The impact on emerging markets

Emerging markets, especially in Southeast Asia, have so far felt the worst effects of the virus outbreak. Many Southeast Asian countries depend heavily on China and are also physically at greater risk of a more widespread outbreak. This is already the case in South Korea, where the number of people infected has almost reached 7,800 at the time of writing. The higher risk of the virus spreading in Southeast Asia is due among other things to higher population density in combination with health care services that are less abundant than in many Western countries. For example, the average number of hospital beds and doctors per 1,000 people in Southeast Asia is 0.7 and 1.5 respectively, compared to 5.6 and 3.6 in the EU (according to OECD data).

Moreover, emerging markets that rely on exports of raw materials such as Brazil (iron ore, oil, soy beans), Russia (oil and gas) and Chile (copper) are facing a drop in income from their principal export products, as the prices of many commodities have declined substantially since the virus outbreak. The currencies of emerging countries are also under pressure, as investors are reducing risk in their portfolios due to the negative sentiment worldwide and are accordingly reducing their holdings in emerging markets to some extent. A serious currency depreciation is a problem for emerging markets, because products from abroad become much more expensive (i.e. deterioration of terms of trade). Some countries will also find it more difficult to service their foreign currency debt, which is a problem, for example, for Argentina and Turkey. We expect the currencies of emerging markets and the prices of raw materials to continue to be highly volatile in the coming period as a result of the general negative sentiment due to COVID-19.

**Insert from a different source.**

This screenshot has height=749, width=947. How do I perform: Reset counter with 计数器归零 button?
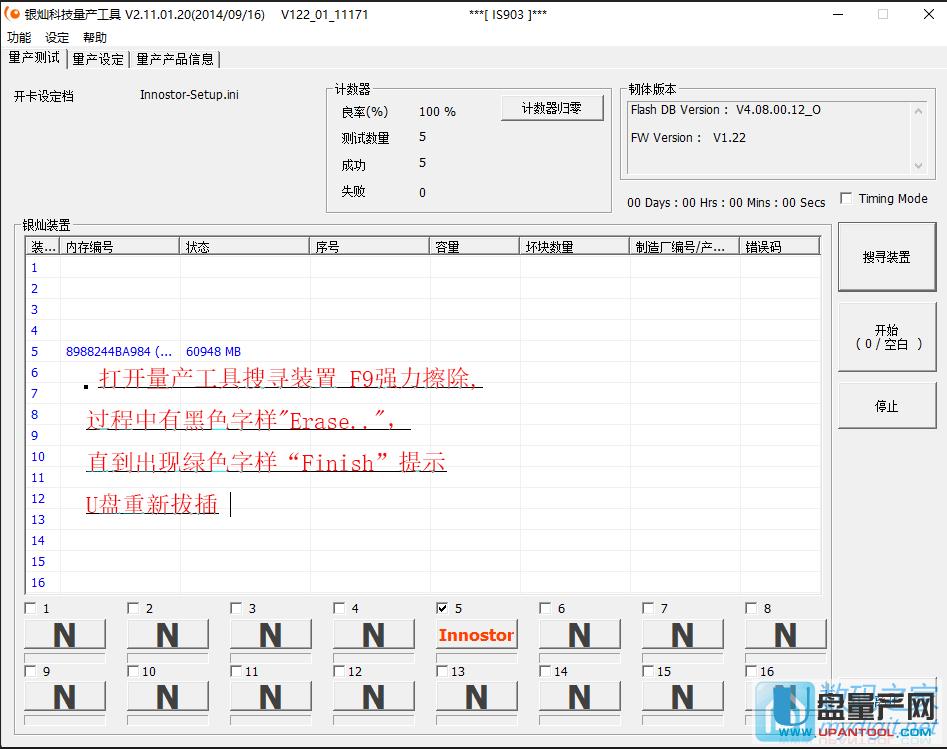point(552,109)
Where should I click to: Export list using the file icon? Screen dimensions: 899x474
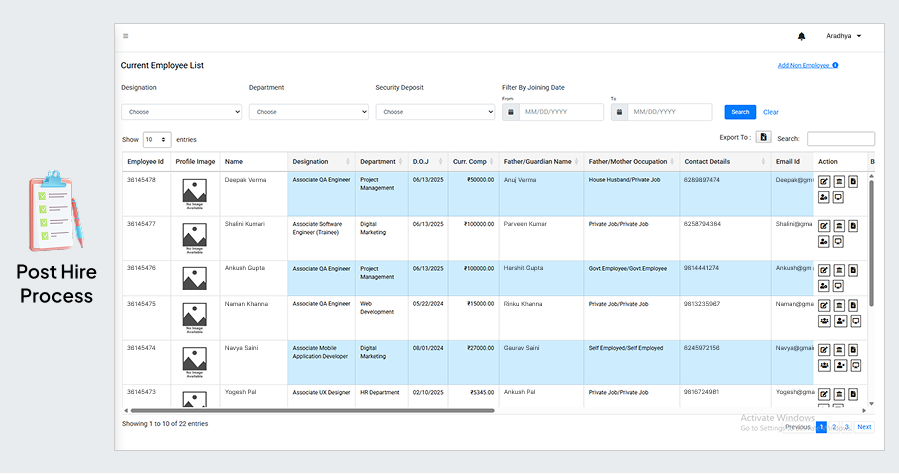763,138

Figure 4: EM currencies have depreciated heavily against USD

Source: Macrobond

Effects in other countries

The rest of the world is feeling negative effects mostly via China, but there are also local effects elsewhere. There are now already sizable outbreaks outside China, with thousands of confirmed cases in South Korea and Italy. Quarantine measures were imposed initially to North Italy and have expanded for the whole country since March 9th. Italy was already on the brink of recession, so a sharp contraction of the economy appears to be inevitable (-1.6% in 2020).

The effects are less in other countries where the outbreak is as yet limited. The main impact here is due to the economic shock from China, but there are also effects within these countries. The widespread uncertainty and fear of the virus is for example also causing people to postpone their vacation and avoid locations where large numbers of people assemble. Businesses are cancelling events and prohibiting travel for their personnel. The sectors most affected by the virus are therefore tourism and related sectors such as transport, air travel and hospitality. Meanwhile, large economies in the EU such as France, Germany and Spain, where a little over 5,000 people infected at the time of writing, are facing the same problems.

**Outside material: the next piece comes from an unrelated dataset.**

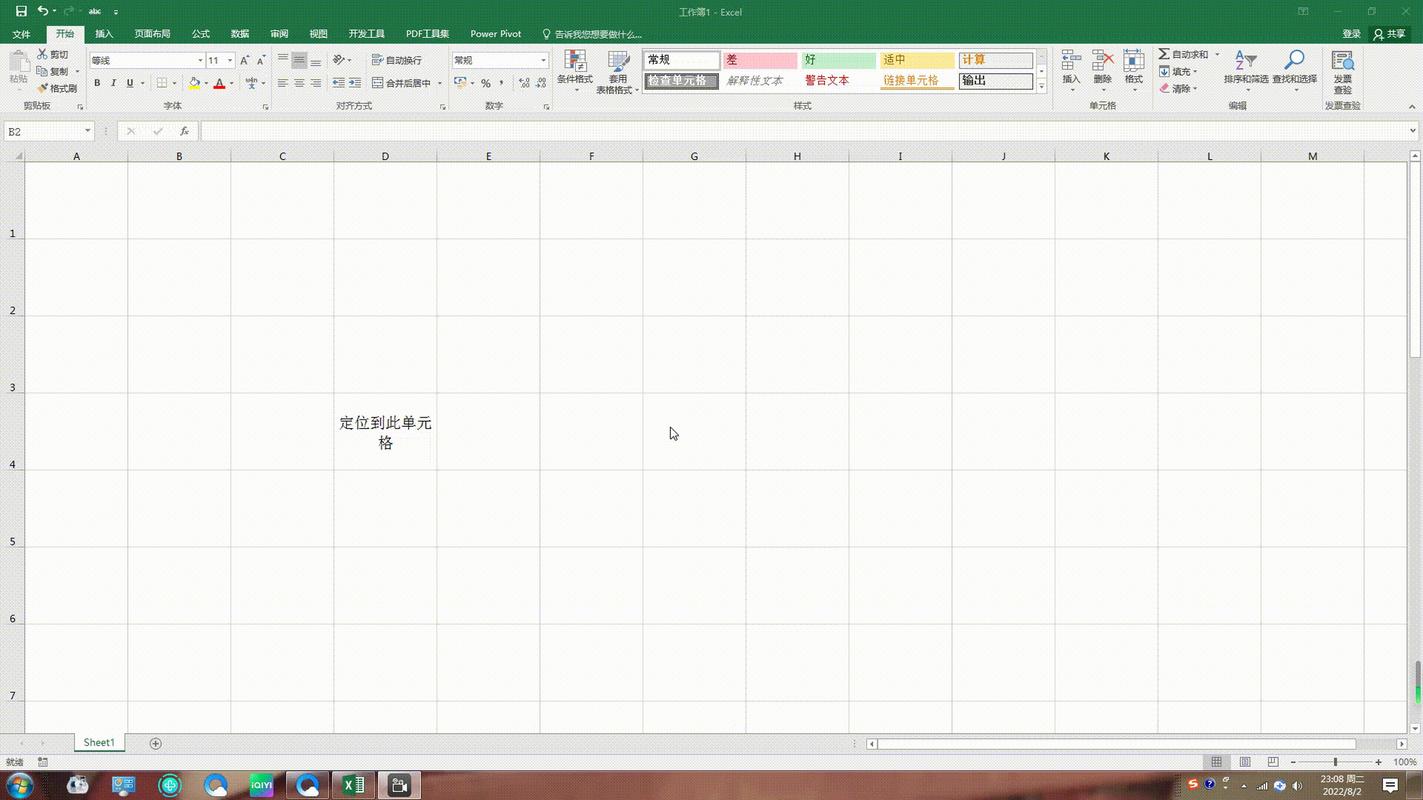Toggle bold formatting
Image resolution: width=1423 pixels, height=800 pixels.
[97, 83]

Risks to financial stability

The number of bankruptcies in China could increase rapidly if economic activity does not pick up soon, with small and medium-sized enterprises (SMEs) being particularly vulnerable. A recent survey by two Chinese universities found that two-thirds of Chinese SMEs have less than two months’ worth of cash to meet their short-term liabilities. Chinese businesses also have a huge debt load, worth 150% of GDP.

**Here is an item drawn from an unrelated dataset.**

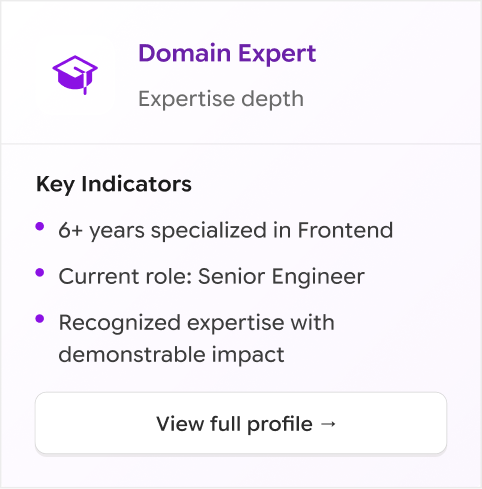Click the arrow in View full profile

point(328,424)
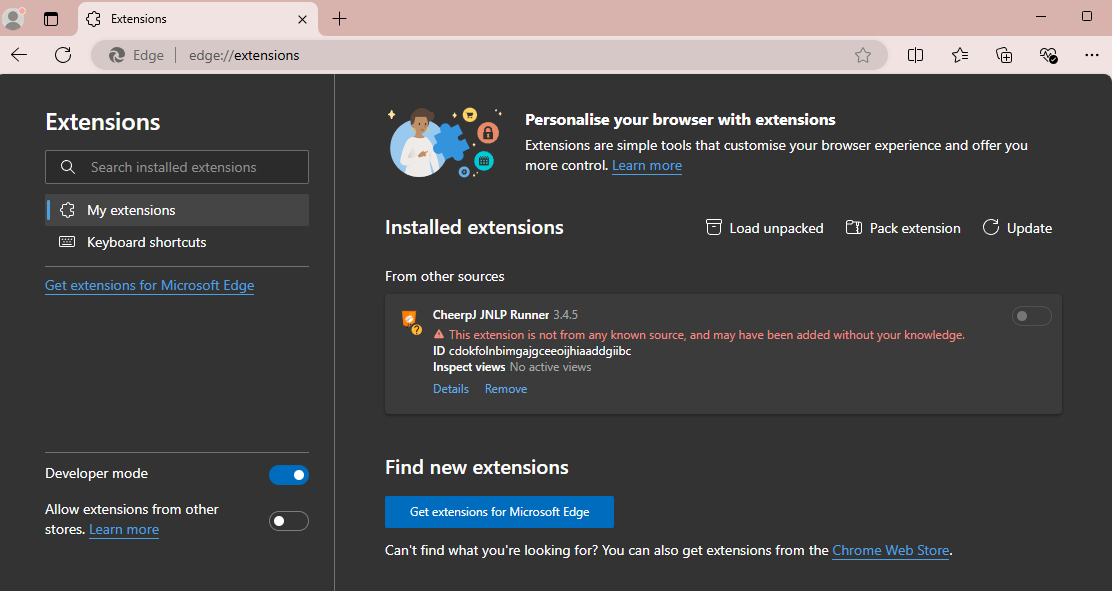Open a new tab with plus

[x=340, y=19]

The number of corporate bankruptcies could also increase worldwide due to the general economic slowdown. Especially if the virus becomes more widespread, as in our risk scenario, this could lead to risks for financial stability. This applies especially in countries where corporate debt levels have risen rapidly (such as the US) or that were already vulnerable (such as Italy). If banks and other financial institutions experience a serious deterioration in the quality of their loan portfolios, there is a danger that the COVID-19 crisis could even trigger a financial crisis. This is not a part of the risk scenario (see Box 1), and it can be prevented if central banks and governments take the necessary policy measures. We think that these measures should in any case include targeted financial measures such as new TLTROs by the ECB.